◆ Exercise brief
Copy the data from the line with "This screenshot has height=208, width=326." through the end, changing "Surfaces" to "Layers" and keeping everything else the same. Leave out the pictures.

>> start

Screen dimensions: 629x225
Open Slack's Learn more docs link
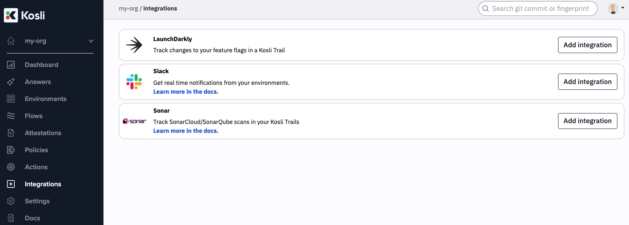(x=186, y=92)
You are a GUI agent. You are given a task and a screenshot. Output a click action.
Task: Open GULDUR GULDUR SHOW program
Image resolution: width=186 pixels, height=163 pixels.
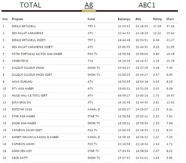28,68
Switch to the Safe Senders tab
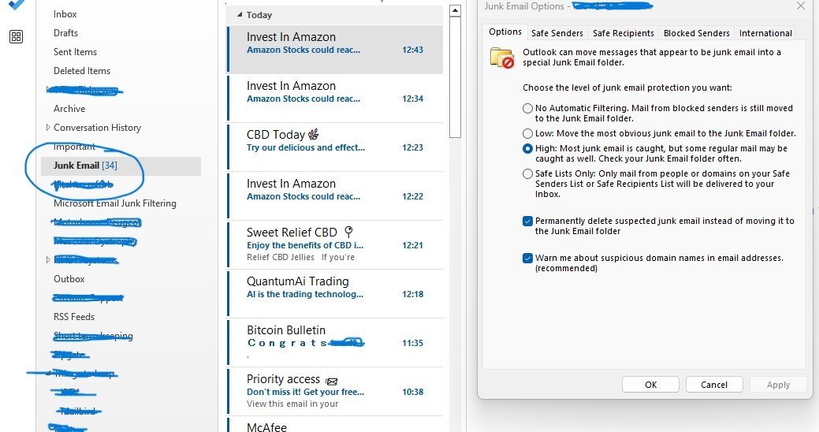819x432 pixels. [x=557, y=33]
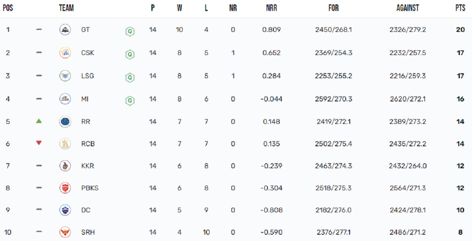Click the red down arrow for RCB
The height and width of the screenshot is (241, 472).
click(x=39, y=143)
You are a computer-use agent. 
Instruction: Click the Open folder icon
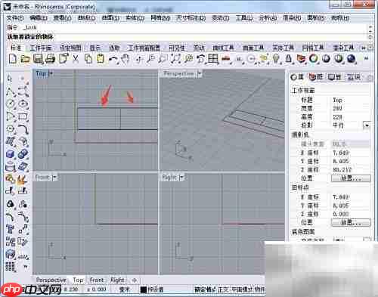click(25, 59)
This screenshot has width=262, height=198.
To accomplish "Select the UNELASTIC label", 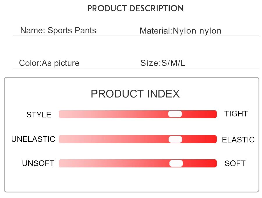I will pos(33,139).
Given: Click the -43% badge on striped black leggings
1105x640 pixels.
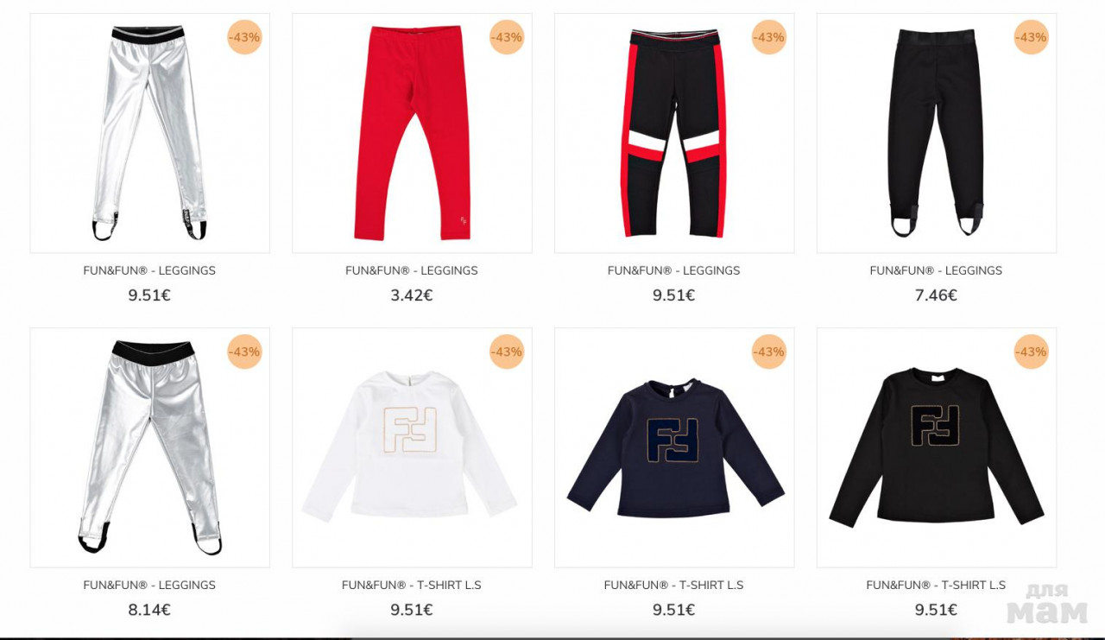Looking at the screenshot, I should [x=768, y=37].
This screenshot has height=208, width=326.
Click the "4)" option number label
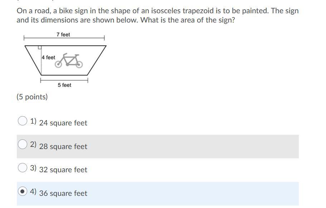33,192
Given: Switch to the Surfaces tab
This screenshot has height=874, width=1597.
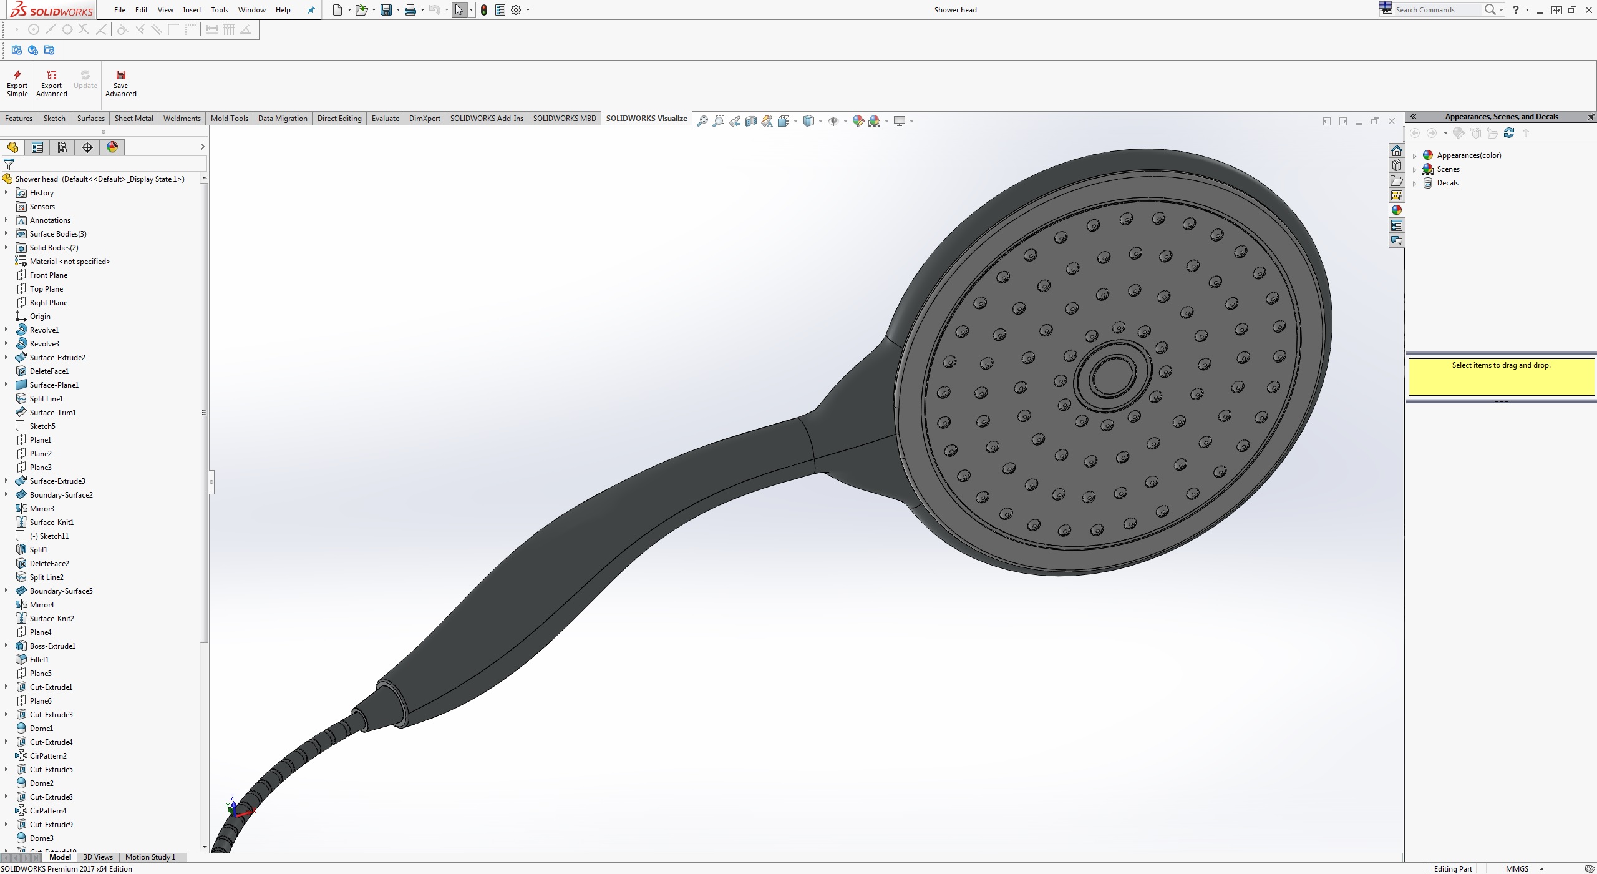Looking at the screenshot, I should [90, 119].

>> end

◆ Task solution
This screenshot has height=208, width=326.
Click the "4)" option number label
33,192
Given: Switch to the Layers tab
This screenshot has height=874, width=1597.
Looking at the screenshot, I should [90, 119].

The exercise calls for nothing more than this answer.